Action item: The answer must consist of the entire listing, repeated exactly.

Source records:
"""
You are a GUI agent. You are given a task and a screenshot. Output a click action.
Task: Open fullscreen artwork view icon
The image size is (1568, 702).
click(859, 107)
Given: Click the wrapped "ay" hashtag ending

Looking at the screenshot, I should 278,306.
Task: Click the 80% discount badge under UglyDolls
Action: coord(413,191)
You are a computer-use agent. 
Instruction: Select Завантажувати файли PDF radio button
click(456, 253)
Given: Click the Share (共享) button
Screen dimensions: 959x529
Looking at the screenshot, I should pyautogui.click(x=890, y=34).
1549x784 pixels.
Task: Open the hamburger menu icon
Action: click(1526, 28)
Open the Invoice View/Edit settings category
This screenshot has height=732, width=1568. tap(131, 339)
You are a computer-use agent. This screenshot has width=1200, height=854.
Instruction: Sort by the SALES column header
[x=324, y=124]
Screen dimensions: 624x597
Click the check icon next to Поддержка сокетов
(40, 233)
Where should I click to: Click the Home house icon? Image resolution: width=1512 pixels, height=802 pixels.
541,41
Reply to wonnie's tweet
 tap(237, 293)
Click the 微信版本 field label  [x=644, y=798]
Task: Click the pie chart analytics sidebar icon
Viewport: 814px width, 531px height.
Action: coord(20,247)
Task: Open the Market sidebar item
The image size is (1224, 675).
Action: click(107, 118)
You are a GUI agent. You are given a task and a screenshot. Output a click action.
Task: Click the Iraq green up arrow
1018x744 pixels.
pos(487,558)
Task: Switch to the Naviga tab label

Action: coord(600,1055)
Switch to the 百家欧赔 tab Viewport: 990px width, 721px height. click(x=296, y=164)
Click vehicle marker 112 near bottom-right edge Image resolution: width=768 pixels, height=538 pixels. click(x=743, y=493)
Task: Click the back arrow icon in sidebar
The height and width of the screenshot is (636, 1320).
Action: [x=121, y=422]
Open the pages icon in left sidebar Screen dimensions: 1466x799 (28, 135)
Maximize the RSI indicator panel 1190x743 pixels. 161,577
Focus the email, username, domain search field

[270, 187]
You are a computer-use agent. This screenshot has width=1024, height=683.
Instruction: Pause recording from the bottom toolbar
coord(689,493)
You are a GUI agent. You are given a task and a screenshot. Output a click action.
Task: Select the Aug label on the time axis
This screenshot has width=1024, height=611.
"""
Written solution:
You are a GUI agent. You are given a task and a screenshot. Output a click action.
Task: Open fullscreen artwork view icon
The image size is (1568, 702).
click(859, 107)
Given: Click the wrapped "ay" hashtag ending

Looking at the screenshot, I should 278,306.
Task: Click the 80% discount badge under UglyDolls
Action: coord(413,191)
You are a computer-use agent. 
Instruction: Select Завантажувати файли PDF radio button
click(456, 253)
Given: Click the Share (共享) button
Screen dimensions: 959x529
Looking at the screenshot, I should pyautogui.click(x=890, y=34).
1549x784 pixels.
Task: Open the hamburger menu icon
Action: click(1526, 28)
Open the Invoice View/Edit settings category
This screenshot has height=732, width=1568. tap(131, 339)
You are a computer-use agent. This screenshot has width=1200, height=854.
Instruction: Sort by the SALES column header
[x=324, y=124]
Screen dimensions: 624x597
Click the check icon next to Поддержка сокетов
(40, 233)
Where should I click to: Click the Home house icon? Image resolution: width=1512 pixels, height=802 pixels.
541,41
Reply to wonnie's tweet
 tap(237, 293)
Click the 微信版本 field label  [x=644, y=798]
Task: Click the pie chart analytics sidebar icon
Viewport: 814px width, 531px height.
Action: coord(20,247)
Task: Open the Market sidebar item
The image size is (1224, 675).
Action: click(107, 118)
You are a GUI agent. You are given a task and a screenshot. Output a click action.
Task: Click the Iraq green up arrow
1018x744 pixels.
pos(487,558)
Task: Switch to the Naviga tab label

Action: coord(600,1055)
Switch to the 百家欧赔 tab Viewport: 990px width, 721px height. click(x=296, y=164)
Click vehicle marker 112 near bottom-right edge Image resolution: width=768 pixels, height=538 pixels. click(x=743, y=493)
Task: Click the back arrow icon in sidebar
The height and width of the screenshot is (636, 1320).
Action: [x=121, y=422]
Open the pages icon in left sidebar Screen dimensions: 1466x799 (28, 135)
Maximize the RSI indicator panel 1190x743 pixels. 161,577
Focus the email, username, domain search field

[270, 187]
You are a computer-use agent. This screenshot has width=1024, height=683.
Instruction: Pause recording from the bottom toolbar
coord(689,493)
You are a GUI agent. You are given a task and a screenshot. Output a click action.
Task: Select the Aug label on the time axis
This screenshot has width=1024, height=611.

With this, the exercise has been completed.